Vous intervenez dans la fabrique du soir comme adjoint aux considérations secondaires pendant que la nuit étend sur la ville sa main d'oubli et ses doigts d'argile.
________________________________________________________________________________________________________
Les mots sont nos caresses les plus souveraines. Et si nous nous taisons parfois c’est pour dresser des arches de silences appuyées à nos flancs amoureux, mieux passer de l’un à l’autre, ouvrage et contre-ouvrage, bâti certain enjambant la rivière et reflet tourmenté froissant la surface. Les mots projettent leur ombre : le silence. L’absence révèle la présence et inversement, comme en musique la mélodie soudain disparue poursuit une phrase souterraine pour mieux nous ravir à sa résurgence.
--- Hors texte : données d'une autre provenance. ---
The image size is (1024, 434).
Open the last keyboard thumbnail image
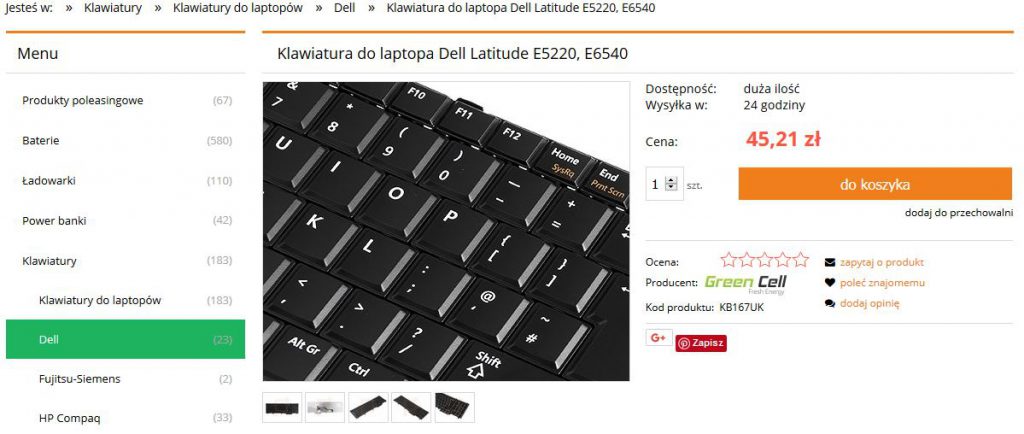[x=455, y=407]
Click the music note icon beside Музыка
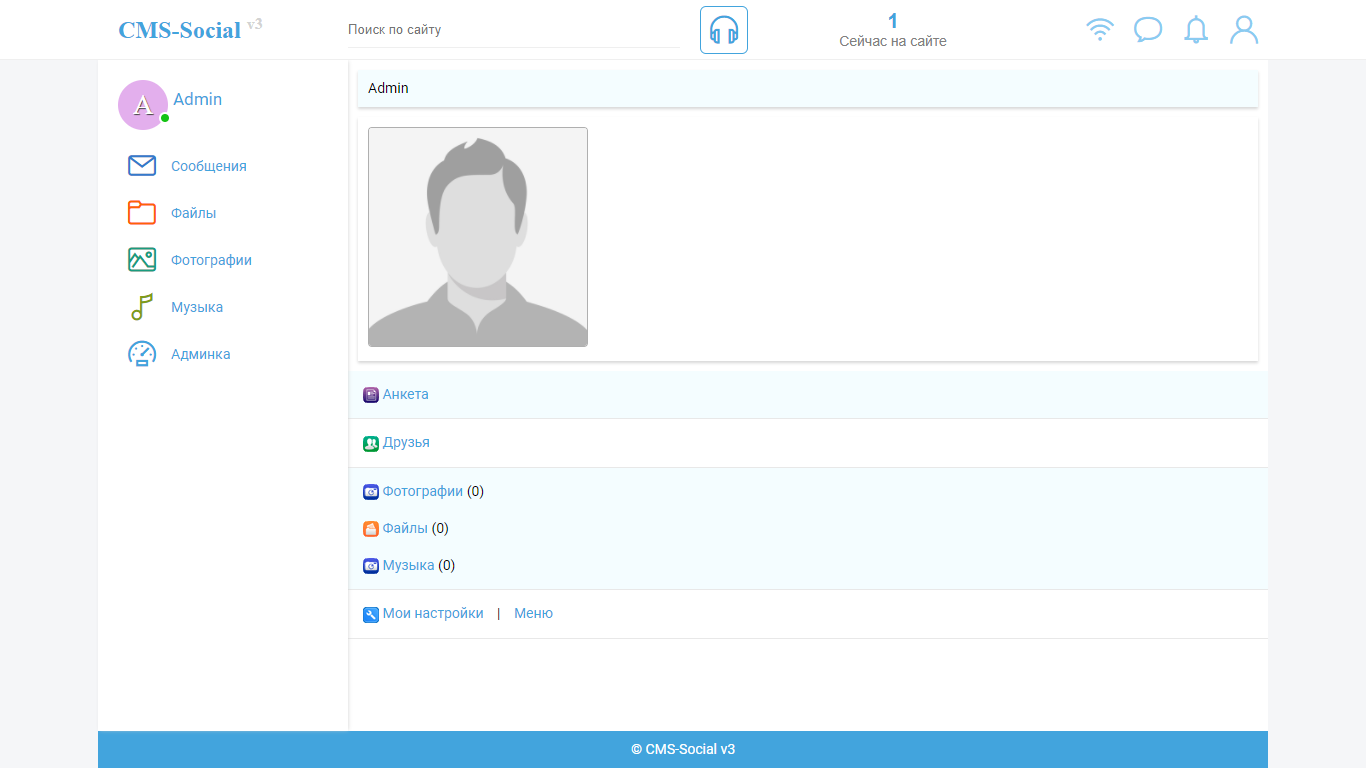1366x768 pixels. (x=142, y=307)
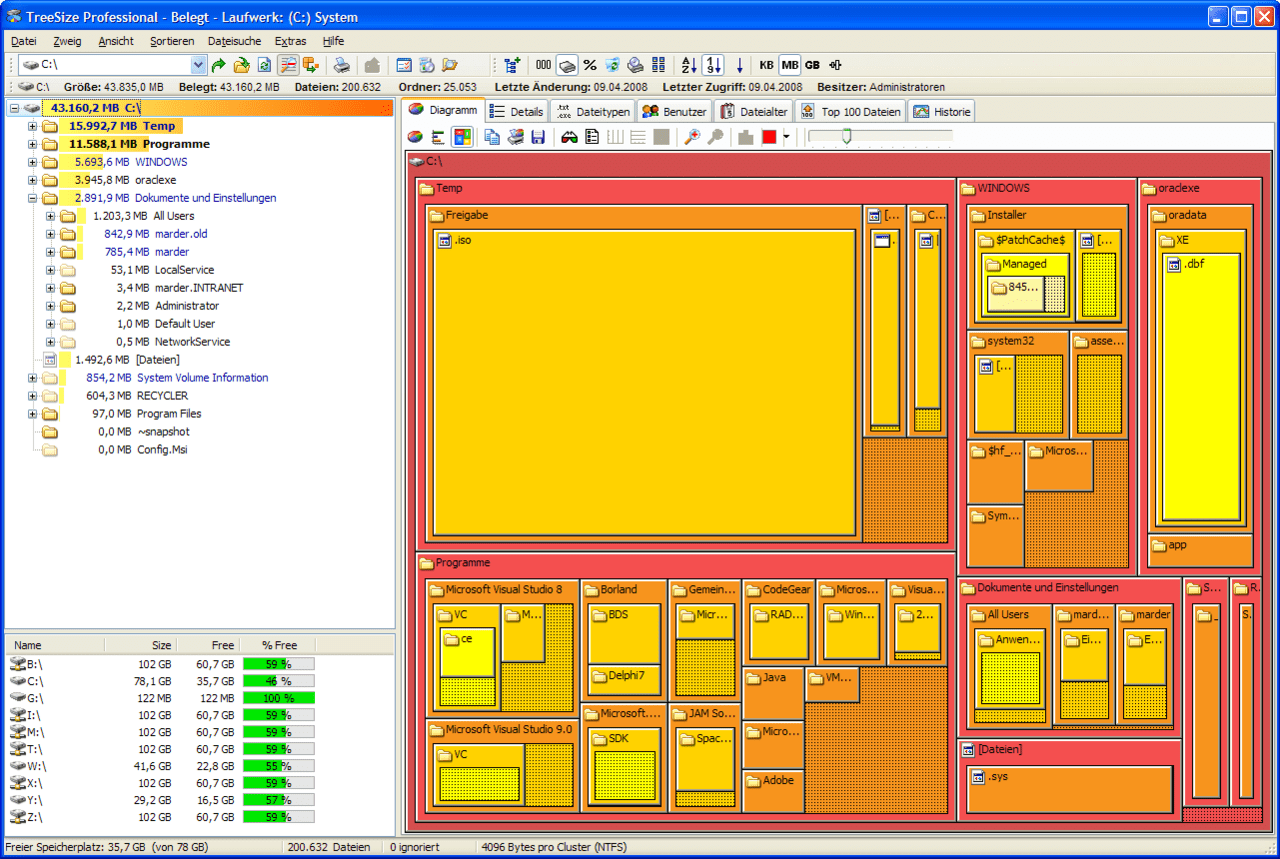Switch to the bar chart diagram view
The width and height of the screenshot is (1280, 859).
click(438, 137)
Rien ne se tait tout à fait.
________________________________________________________________________________________________________
Une vie de mondanités et de luxuriances africaines s’achevait dans ce
petit village d’île de France choisi par le seul hasard qui préside aux
errances hospitalières et administratives de l’implacable déchéance des
fins de vie.
Nous
n’étions qu’une poignée d’ombres dissemblables désunies autour du
cercueil, impuissantes à conjurer la chape des ans et des silences
familiaux; encore que ce terme de famille me parut plus incompréhensible
que jamais tant me venaient à l’esprit les mots de gouffre, d’abîme et
de fuite.
Qu’I. fût incinérée, échappant ainsi à tous et à tout me soulageait.